第26話
その間にも何人もの子供たちが足元に絡みついてきては『遊ぼうよぅ』と声を掛けてくる。
千明は『すぐに戻ってくるからね』と返事をしつつ、教室へ入った。
女の子を小さな椅子に座らせて救急セットを取り出す。
しみないタイプの消毒液を垂らすと、女の子はわずかに身じろぎをした。
この子は普段から我慢強く、おとなしいタイプの子だった。
自分に異変があって声を上げないから、いつも注意深く見ていたつもりだった。
『これでよし。マリーちゃんの絆創膏好きだよね?』
女の子向けアニメの絵が描かれた絆創膏に女の子の頬が赤く染まる。
最後に、ずっと泣くのを我慢していたことをもう1度褒めて、ふたりで園庭へ戻った。
そこからはいつもどおり遊んでいたし、なにも問題はないように見えた。
子供のケガなんて日常的なものだし、大きなキズもできていなかった。
『なんですかこのケガ!』
お迎えの時間が来て女の子の母親が絆創膏を見つけた途端、教室中に響く声で言った。
他の園児の母親と挨拶をしていた千明は慌ててそちらへ駆け寄った。
『今日、園庭でこけてしまったんです。だけどケガは大したことなくて、大丈夫ですので』
説明する千明に母親の視線が突き刺さる。
目を三角にして怒っているのを見て、言葉が続かなくなった。
『どうしてケガをしたときに連絡してこないんですか!?』
『それは、ええっと……』
園で対応できるレベルのことだと説明すればいいのに、母親の圧力に負けて口ごもってしまった。
それは母親への不信感を煽るものとなった。
『ちょっと、園長先生を呼んでくれない!?』
ひときわ大きな声で指示されて他の先生が視線を向ける。
何事かとすぐに駆けつけてくれた園長先生がその場は収めてくれたけれど、『あれくらいのクレームは自分で処理しないとダメよ』と、たしなめられてしまった。

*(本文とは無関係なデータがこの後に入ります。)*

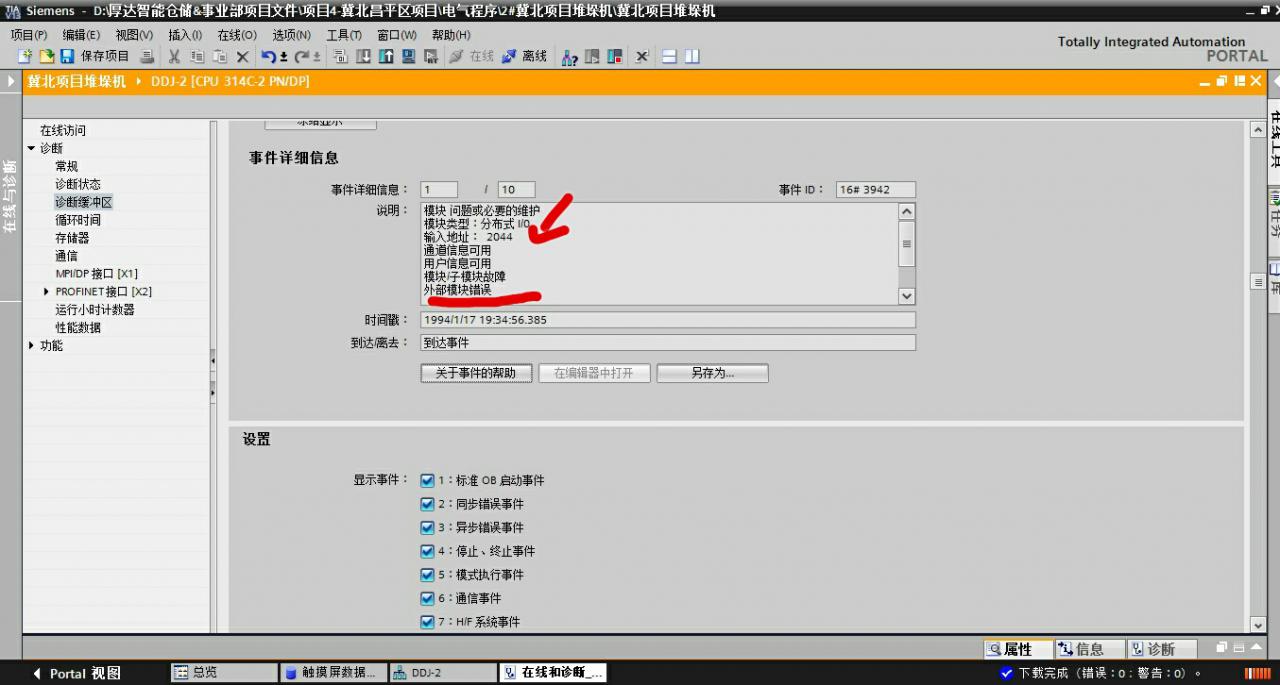Switch to the 诊断 tab bottom right
1280x685 pixels.
tap(1160, 648)
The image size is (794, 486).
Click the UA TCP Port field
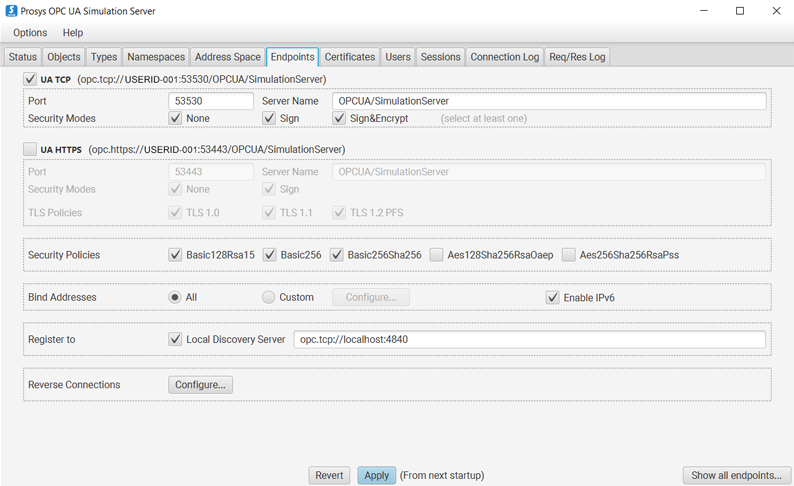point(211,101)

先輩たちもこれくらいのクレームは自分で対応しているし、経験してきている。
いちいち園長先生を呼んでいたのでは時間の無駄なのだ。
『すみませんでした……』
大事にならなくて安心したものの、それから一週間ほどは子どもたちを外で遊ばせることが怖かった。
また同じようにケガをしたらどうしよう。
すぐに親に連絡を入れようか、それとも今まで通り対処しようか。
そうしてまたクレームがきたりしたら……。
そんな不安は敏感な子どもたちならすぐに感じ取ってしまう。
外で遊んでいてもなんだか元気のない子がいたり、千明にピッタリくっついて離れない子が出てき始めてしまった。
『最近外で遊んでも楽しくないって子供が言うんです。先生、その理由を知ってますか?』
それはクレームがあった3日後のことだった。
子供の迎えにきた母親が困り顔で相談してきたのだ。
『え?』
子供は普段から外で遊ぶのが大好きな子で、とくにヤンチャな男の子だった。
だけど、そう言われてみれば最近は園庭で遊んでいてもあまりはしゃいだ様子を見せないかもしれない。

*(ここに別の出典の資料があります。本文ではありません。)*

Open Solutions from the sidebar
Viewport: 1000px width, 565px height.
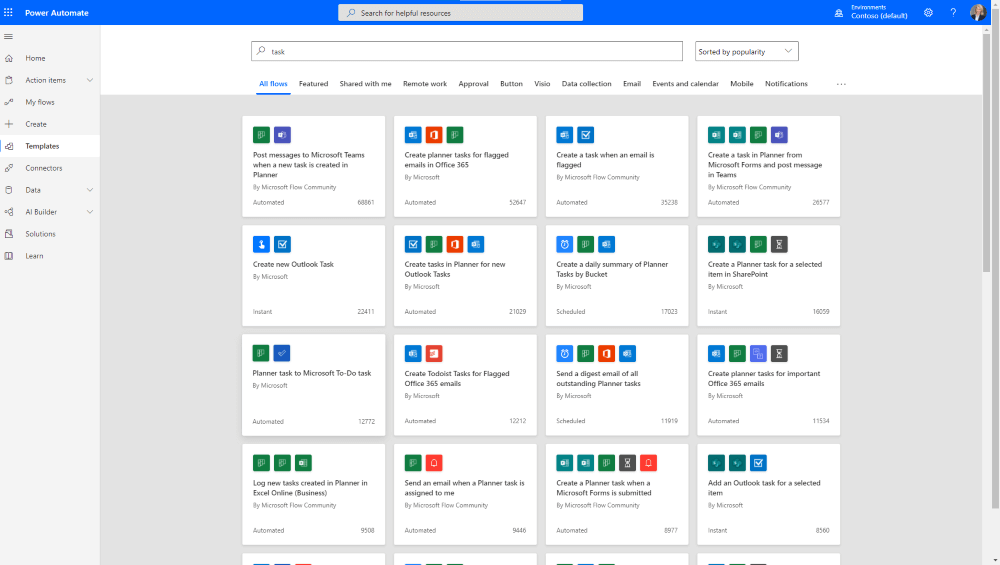pos(40,234)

千明は男の子前にかがみ込んで『どうして外で遊ぶのが楽しくないのかな?』と、訊ねてみた。
男の子はジッと千明の顔を見つめて『僕がケガしたら、先生が悲しむだろ!?』と、大人びた発言をしたのだ。
その言葉に千明はハッと息を飲んだ。
『ケガしたら、先生が親に怒られて、先生、元気なくすじゃん!』
この前の出来事を見ていたのだとようやく気がついた。
あの時は自分のことで精一杯で、周りのことが見えていなかった。
子どもたちへのケアを失念していたのだ。
千明は慌てて立ち上がり、母親へ向けて頭を下げた。
『すみません! 私のせいでした!』
そしてこの前のケガの事件について詳細を説明した。
母親は真剣な表情で話を聞き終えると、ニッコリと微笑む。
『そんなことがあったんですね。それは、先生が悪いとは私は思いません。ケガも大したことがなかったんでしょう?』
『はい……』
『それなら対応を間違えたとは思いません。この子も、先生のために気をつけていたんだとわかって、一安心です』
そう言って男の子の頭を撫でる。
優しい声をかけてくれればくれるほど、千明の胸は痛くなった。
子供にまで心配かけて気を使わせて、これじゃ先生と生徒の境界線がわからなくなる。
そんな自分が情けなかった。
『私はこの仕事、むいてないのかもしれません』
その一週間後、千明は園長先生の前でそう呟いた。